Em 2013, o Conselho do Condado de Kauai aprovou uma lei que ordena às empresas ampliar as zonas de retiro entre seus campos e declarar com muito mais detalhes do que hoje em dia quais produtos são fumigados, onde e quando.

Um grupo de médicos de Waimea, que está rodeada por campos de milho em seus três lados, disse que o número de casos de problemas cardíacos graves nos recém-nascidos da população local superava em dez vezes a taxa nacional. Em Honolulu, um pediatra afirmou em uma entrevista que notou um aumento em todo o Estado de outro defeito congênito, a gastrósquise, que faz os bebês nascerem com os órgãos abdominais externos.

Segundo a Academia Norte-Americana de Pediatria, “os dados sugerem que também pode existir uma associação entre o consumo de pesticidas pelos pais e os resultados de parto adversos, incluídos os defeitos físicos congênitos”. “Creio que é grave. Necessitamos de um estudo epidemiológico profundo. Neste momento, simplesmente não sabemos” se os pesticidas estão causando defeitos congênitos”, declarou Bernard Riola, pediatra em Waimea.

Bennette Misalucha, diretora da organização que engloba as empresas agroquímicas no Estado, a Associação de Melhora dos Cultivos do Havaí, não levou em conta as preocupações dos médicos. “Não vimos nenhuma fonte verossímil de informação estatística sanitária que apoie essas afirmações”, escreveu em um e-mail, após rejeitar um pedido de entrevista feito pela IPS.

As empresas que ela representa se opuseram firmemente à lei sobre as zonas de retiro e a declaração de informação, que é semelhante a outras aprovadas por 11 Estados norte-americanos, com o argumento de que afastaria os investimentos e provocaria perda de empregos, e que os críticos dos pesticidas são vítimas do alarmismo dos opositores aos alimentos modificados geneticamente.

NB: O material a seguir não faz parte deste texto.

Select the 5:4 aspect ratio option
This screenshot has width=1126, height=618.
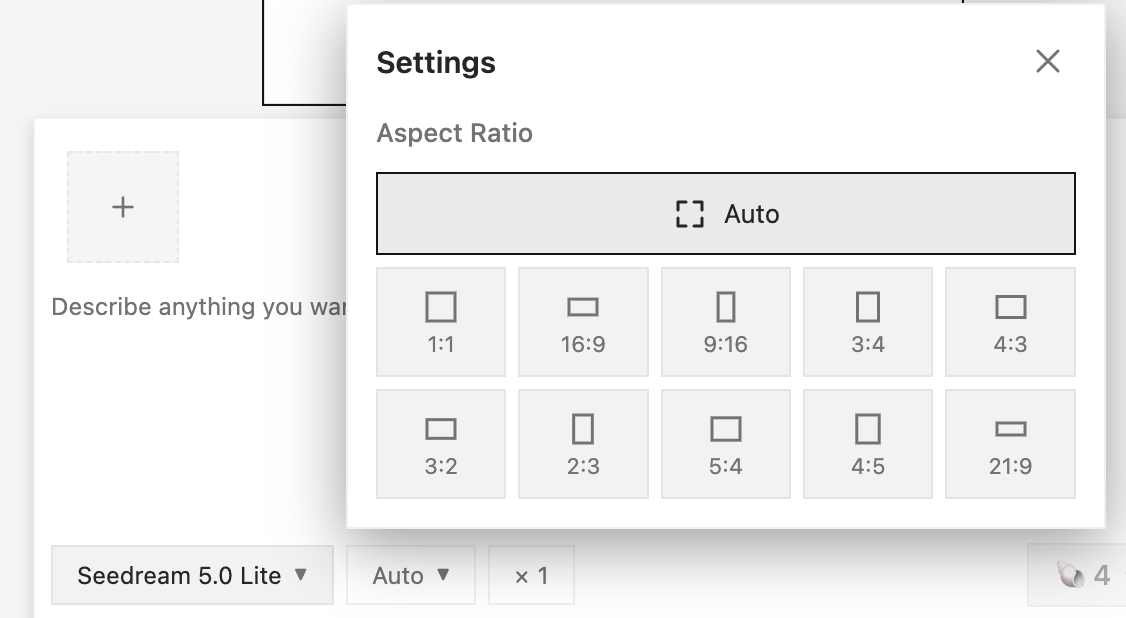point(725,444)
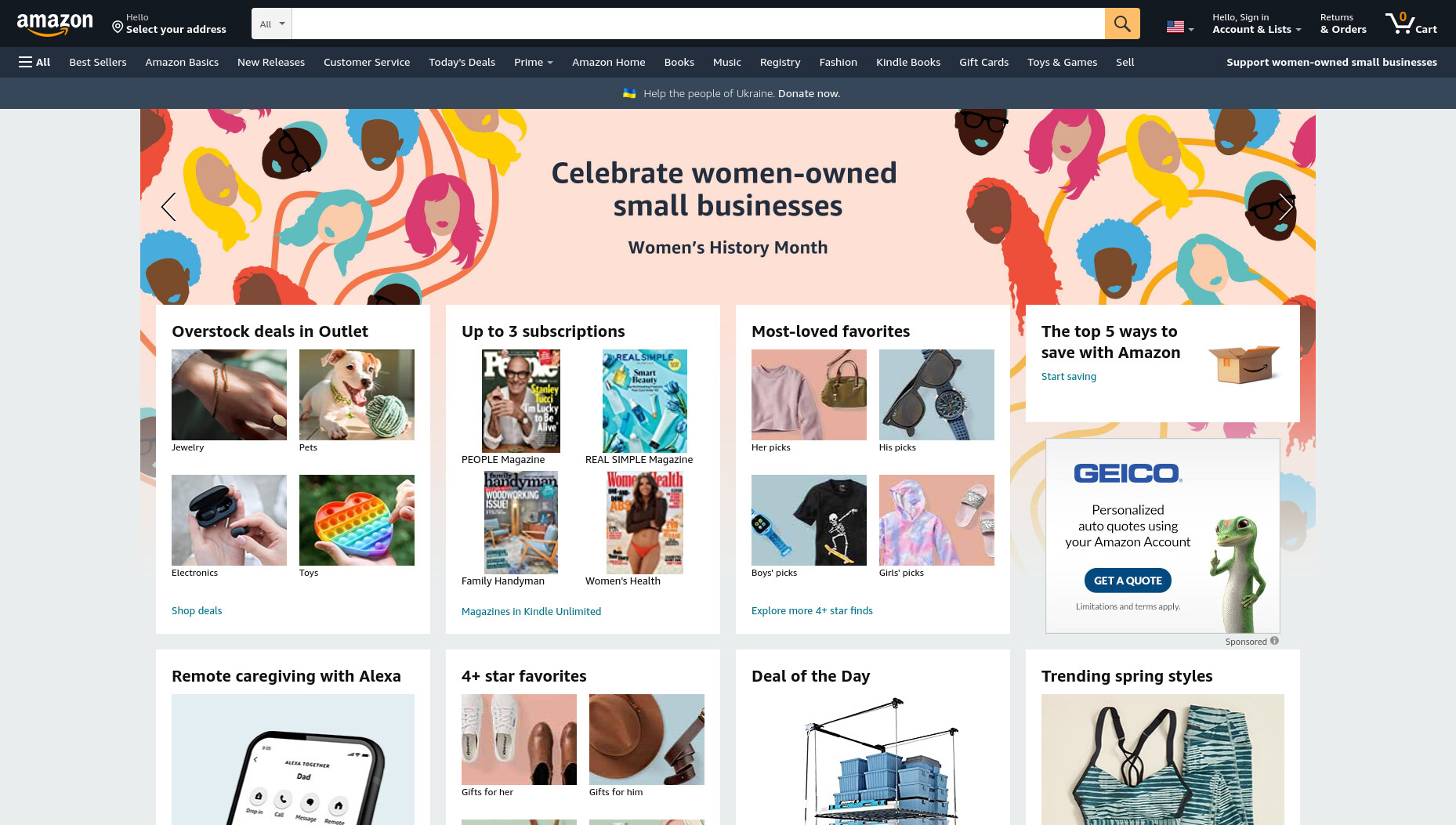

As companhias abriram um processo contra a lei local e um juiz federal a anulou, argumentando que somente o Estado pode regular o uso dos pesticidas. Mas o Civil Beat, um site de notícias do Havaí, denunciou que o Estado não aplica essa legislação. Envolverde/IPS

* Este artigo teve apoio do Fund for Investigative Journalism.